Road infrastructure in mountainous terrain faces persistent landslide risk. Traditional hazard mapping relies on expert-drawn polygons — expensive, inconsistent, and not reproducible across regions or time.

Problem

No systematic, data-driven method to assess landslide susceptibility along road corridors at scale.
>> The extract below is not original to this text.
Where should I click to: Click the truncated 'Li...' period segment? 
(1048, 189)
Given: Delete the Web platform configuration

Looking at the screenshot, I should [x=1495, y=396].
Manual approaches couldn't be updated as terrain conditions, land cover, or rainfall patterns changed.

Approach

  • Engineered 14 terrain features from 30m DEM: slope, curvature, TWI, roughness, TPI, aspect derivatives
  • Integrated rainfall proxies, land cover classification, and geological unit boundaries
  • Built spatial cross-validation to prevent geographic data leakage between train and test sets
  • Trained XGBoost classifier on labeled landslide inventory with probability calibration
  • Deployed risk tile API via FastAPI with interactive Streamlit dashboard

Technical Decisions

  • XGBoost over deep learning — interpretability matters when infrastructure teams need to justify spending decisions
  • Spatial CV over random CV — standard k-fold leaks geographic autocorrelation and inflates metrics
  • Tile-based output over pixel-based — aligns with how road maintenance teams actually plan interventions
  • FastAPI serving layer — risk tiles accessible via API, not locked in a notebook

Trade-offs

  • 30m DEM limits spatial resolution — acceptable for corridor-scale assessment, insufficient for site-specific geotechnical engineering
  • Binary classification with probability output vs. multi-class severity — chose calibrated probabilities with flexible thresholds over rigid categories
  • Excluded dynamic triggers (real-time rainfall) to keep the system static and reproducible for long-term planning use

Outcome

Ranked risk tiles for municipal infrastructure prioritization. Repeatable pipeline — new data in, updated risk map out. Designed for adoption, not a one-off analysis.